═══ Supplied passage

Friday, November 13, 2009

Is Google Making Us Stupid?

It is an interesting question that is posed by author Nicholas Carr. He writes early in the article for the Atlantic that something is different.
Over the past few years I’ve had an uncomfortable sense that someone, or something, has been tinkering with my brain, remapping the neural circuitry, reprogramming the memory.

He feels that his capacity for learning is being diminished via the use of technology and its sheer and utter convenience. He carefully crafts a well constructed essay on how the technology and its ease of access have both good qualities and bad. He carefully constructs a rhetorical dialogue between both of these schools of thought that in the ends condemns Google and all internet research.
Carr uses an almost perfect metaphor that describes the mind shaping power of the internet when it writes:
“Once I was a scuba diver in the sea of words. Now I zip along the surface like a guy on a Jet Ski.”

══════

▶ **Instructions for the task**
Rewrite the part of the post about Google that begins with "He feels that" and ends after "all internet research.", putting "piece" in place of "essay".

═══ Listed entries

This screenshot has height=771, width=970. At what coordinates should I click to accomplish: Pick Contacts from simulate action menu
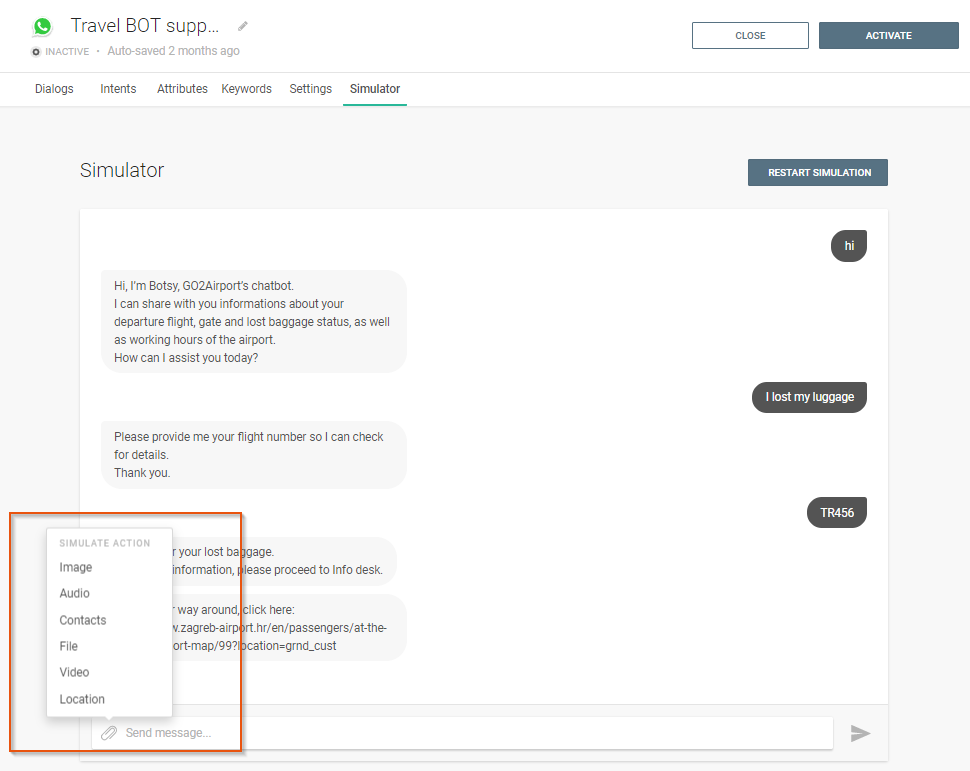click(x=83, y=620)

══════
═══ Listed entries

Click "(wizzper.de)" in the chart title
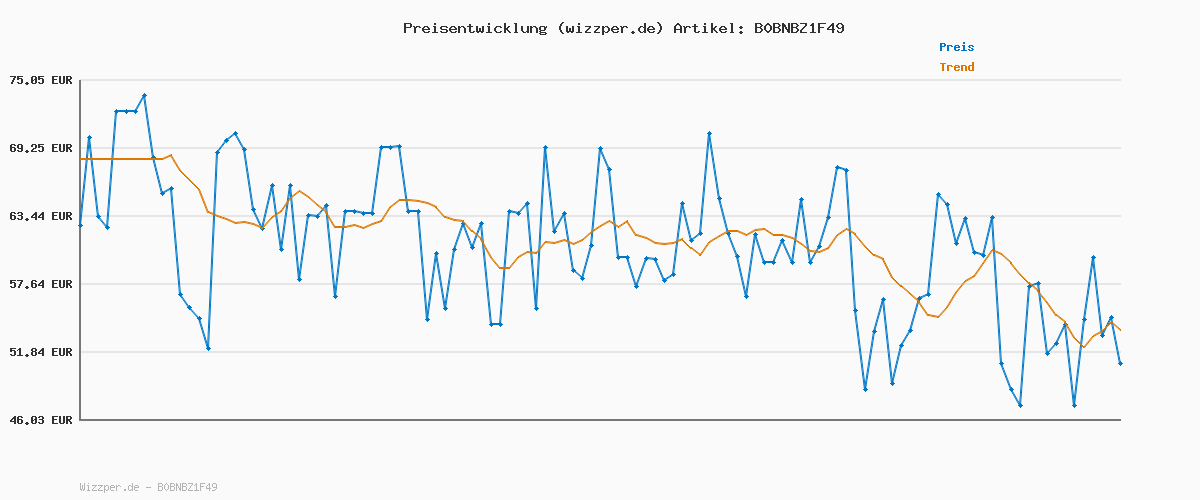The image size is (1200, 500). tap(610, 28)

══════

▶ **Response to this task**
He feels that his capacity for learning is being diminished via the use of technology and its sheer and utter convenience. He carefully crafts a well constructed piece on how the technology and its ease of access have both good qualities and bad. He carefully constructs a rhetorical dialogue between both of these schools of thought that in the ends condemns Google and all internet research.